Automatic text analysis in pharmaceutical industry

German Pharmaceutical industry

Effective work in the pharmaceutical industry often relies on bringing new technologies to analyze huge amounts of data available to find the best ways of creating pharmaceuticals and analyzing the feedback from the patients and medical professionals to answer their needs in a shorter time. This information often contains sensitive health information, which requires the effective de-identification of medical texts before applying further pharmacy AI scenarios.

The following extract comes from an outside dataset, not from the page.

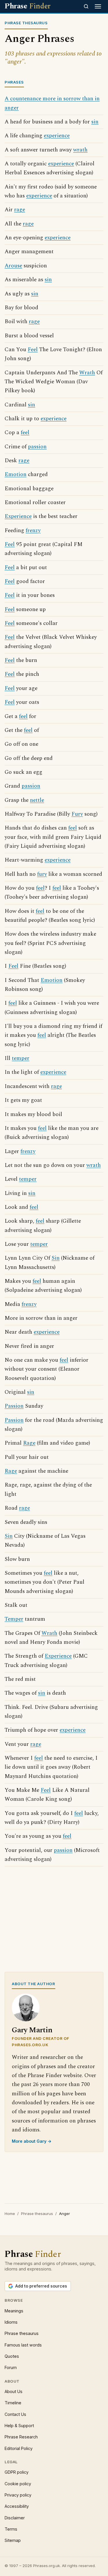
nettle (37, 800)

Our NLP experts have been supporting on the daily basis many R&D and production scenarios such as:

• deidentification of medical notes allowing for further data analysis without additional permissions,
• finding new adverse events of drugs in huge amounts of social media and internet posts,
• tracking and analyzing the sentiment of public posts during the entrance of a new drug to the market, as well as detecting the context in which particular groups are discussing it
• automatic detection of medical entities in texts such as drug names or doses
• management and optimization of processing pipelines in a production big data environment


During the projects, we have been working with a multitude of languages such as German, English, French, Italian and Spanish, which caused the need of building advanced preprocessing and NLP algorithms able to work with all of them. Social media and online communication often contain many abbreviations or colloquialisms, which connected with the specific medical language posed another challenge that we needed to face during the projects.